Just an update on SOTACC. The school is now officially under AFSOC control, its been in the works for quite awhile now. It happened July. Good deal!!


YUMA PROVING GROUND - A large group gathered in a hangar located at the Laguna Army Airfield here on Wednesday to witness the formal transfer of the Special Operations Terminal Attack Control Course (SOTACC) from the managerial authority of the Army to the Air Force.

Maj. James Gary Alexander, Air Force Special Operations Command, Special Tactics Training Squadron at Hurlburt Field, Fla., officially assumed responsibility as detachment commander of SOTACC at the beginning of this month.

"At this school we teach the fundamentals of close air support, which involves a person on the ground communicating directly with an aircraft, capable of delivering heavy ordnance in order to deter, destroy or delay an enemy," said Alexander.

The importance of this school, Alexander said, can be seen in the current conflicts in Afghanistan, Iraq and other areas, where ground controllers are on duty now.

The Air Force major went on to say that American military personnel overseas rely heavily on deployment of weapons in order to destroy enemy targets and it takes excellent air-to-ground communication to make it happen.

Alexander currently oversees six personnel, including one civilian, one non-commissioned officer in charge and four instructors.
————————
TASK ITEM A: Copy the stretch of the SOTACC update from "The importance of" through "make it happen.", word for word.
TASK ITEM B: According to the SOTACC update, how many personnel does Alexander currently oversee?

RECORDS SHOWN:
————————
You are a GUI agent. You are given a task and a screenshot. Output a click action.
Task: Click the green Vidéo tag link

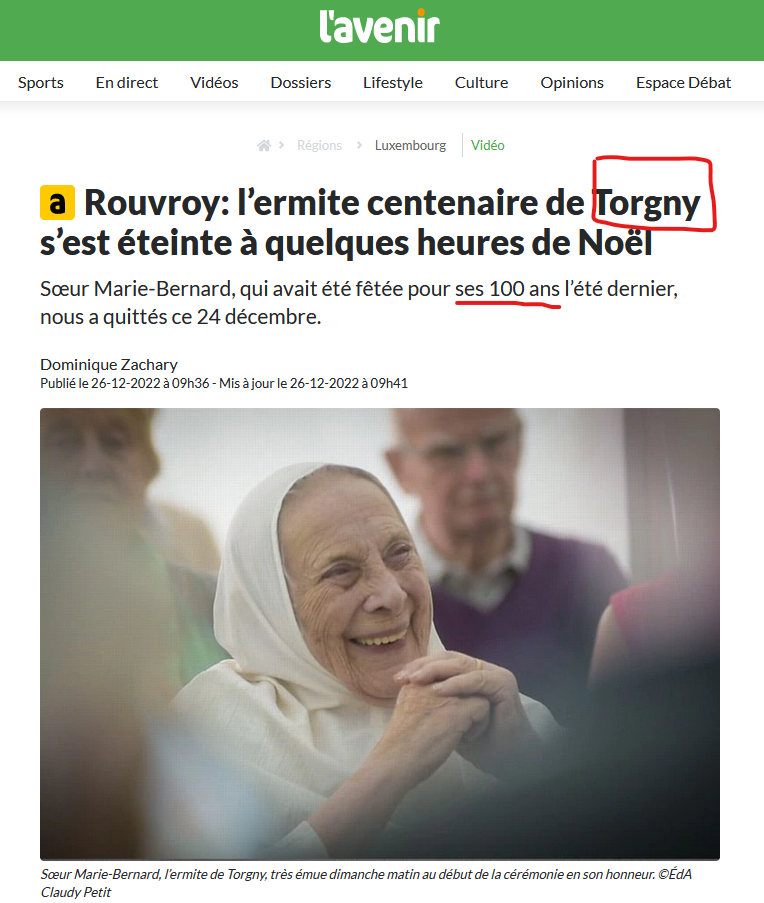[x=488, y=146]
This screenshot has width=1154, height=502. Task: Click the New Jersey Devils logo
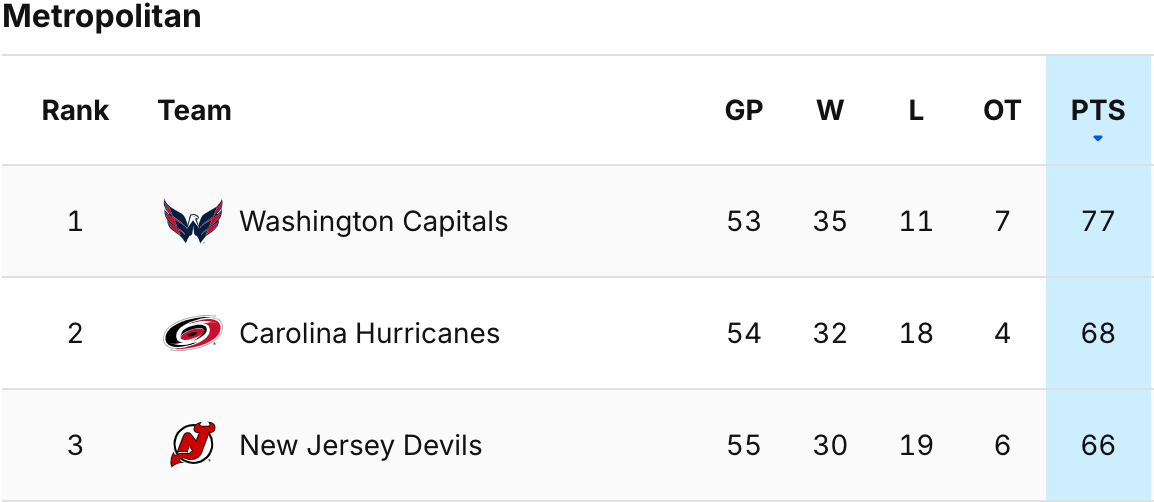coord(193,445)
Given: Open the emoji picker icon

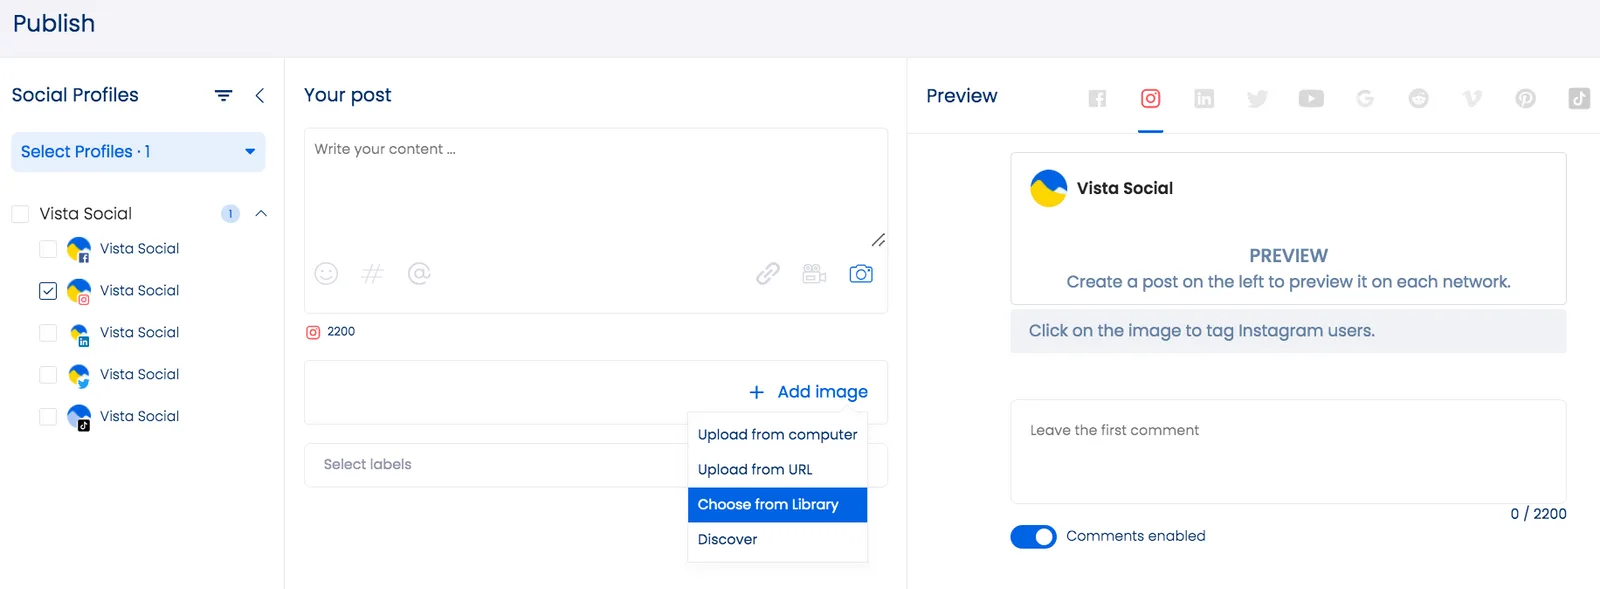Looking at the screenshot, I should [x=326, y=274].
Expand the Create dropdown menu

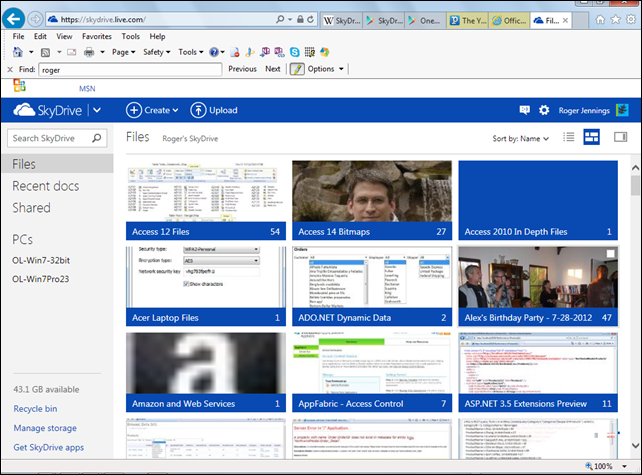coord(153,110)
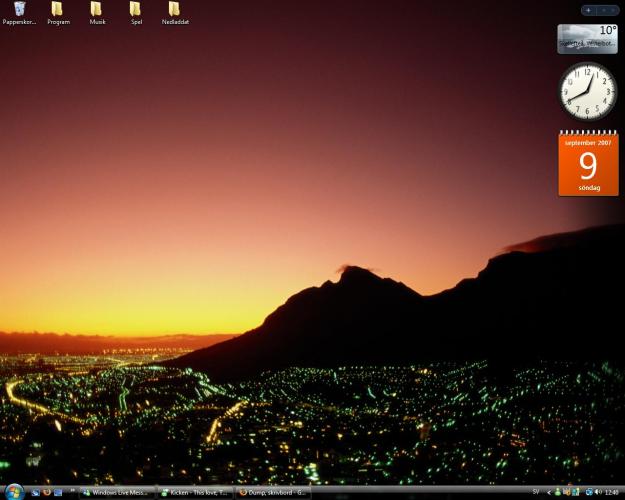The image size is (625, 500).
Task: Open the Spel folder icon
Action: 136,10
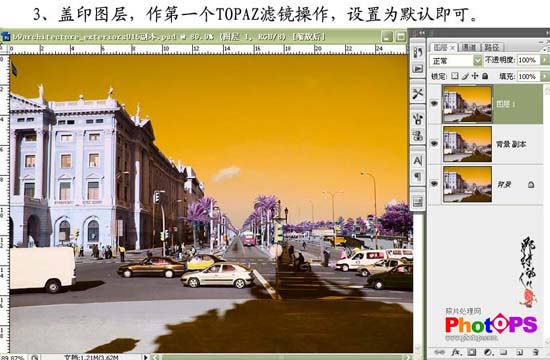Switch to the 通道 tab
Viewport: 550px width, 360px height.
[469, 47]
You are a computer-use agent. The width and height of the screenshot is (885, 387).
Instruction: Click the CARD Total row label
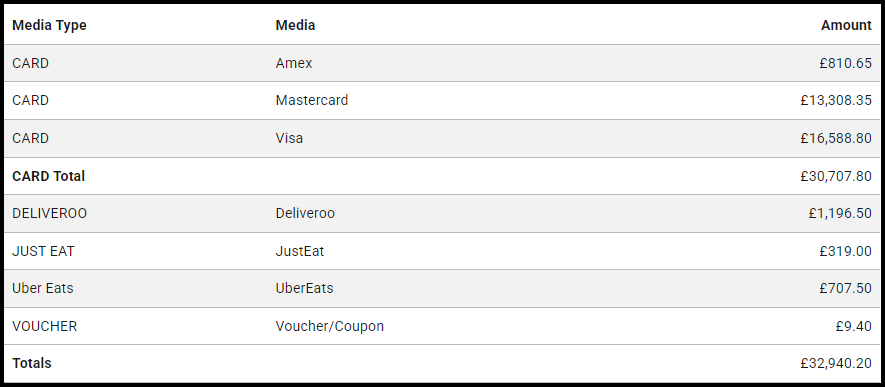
————————
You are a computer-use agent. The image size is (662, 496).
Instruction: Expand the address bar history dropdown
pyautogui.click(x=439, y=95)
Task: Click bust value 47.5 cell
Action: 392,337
————————
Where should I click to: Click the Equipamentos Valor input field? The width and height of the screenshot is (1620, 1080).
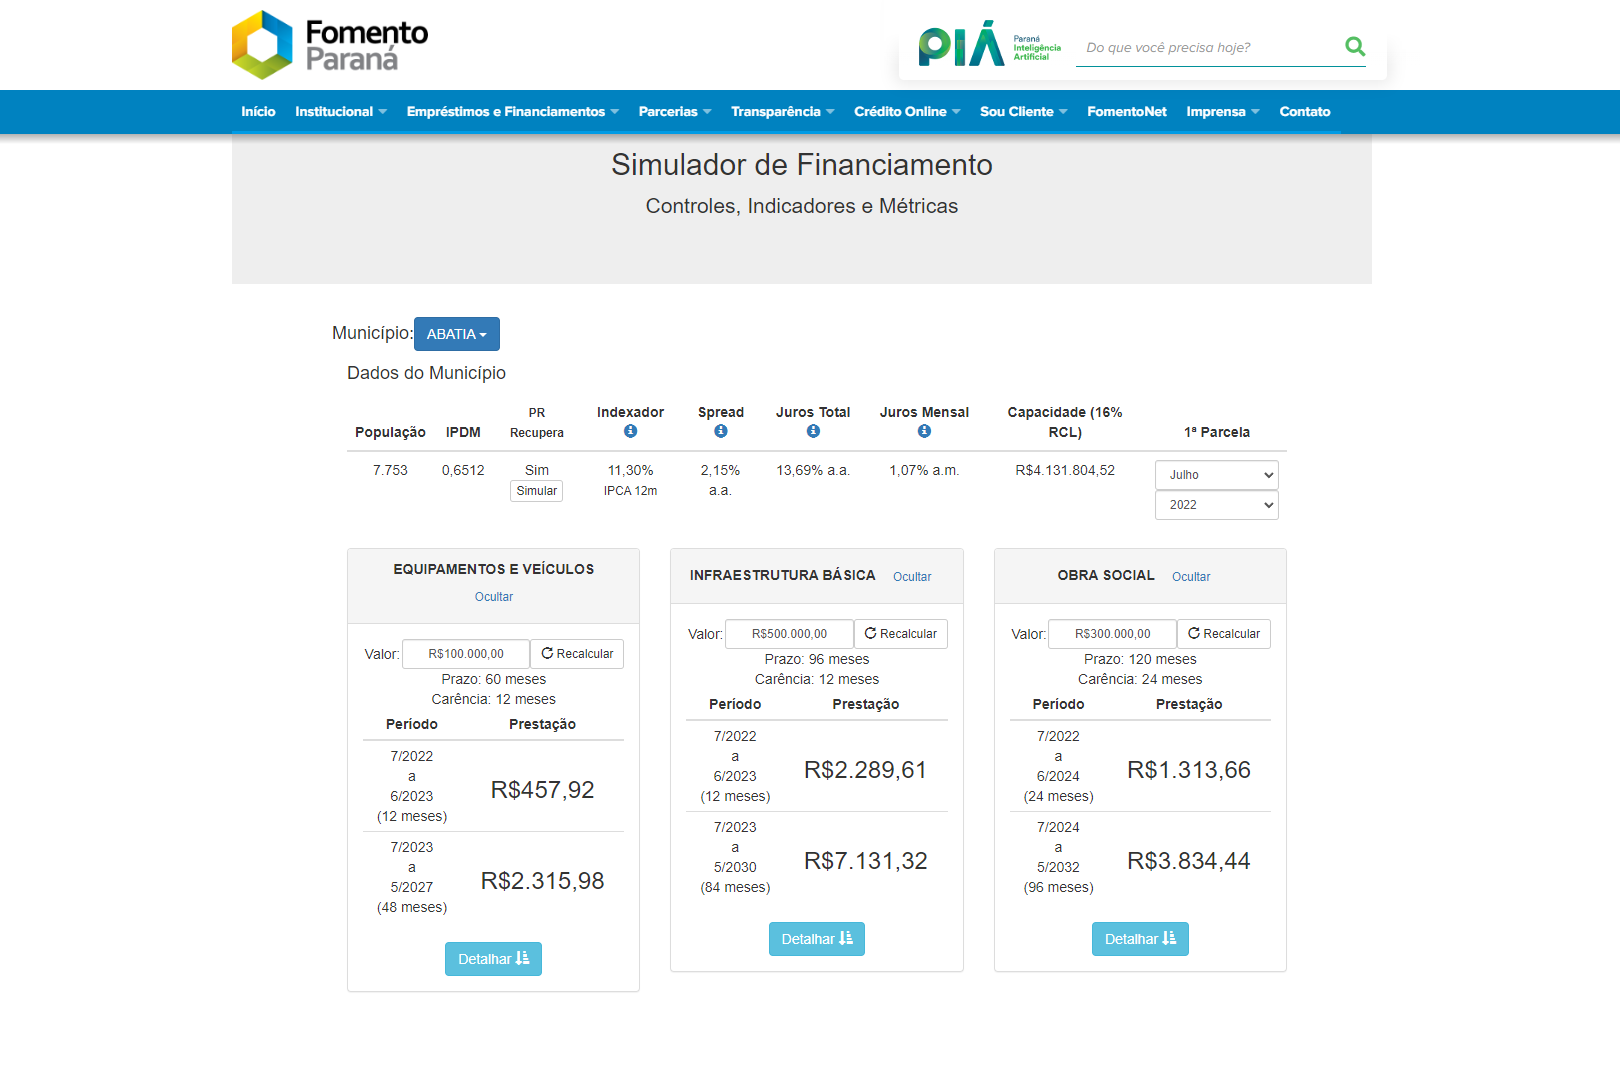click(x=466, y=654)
————————
EXERCISE RESULT A:
The importance of this school, Alexander said, can be seen in the current conflicts in Afghanistan, Iraq and other areas, where ground controllers are on duty now.

The Air Force major went on to say that American military personnel overseas rely heavily on deployment of weapons in order to destroy enemy targets and it takes excellent air-to-ground communication to make it happen.

EXERCISE RESULT B: Six: one civilian, one non-commissioned officer in charge and four instructors.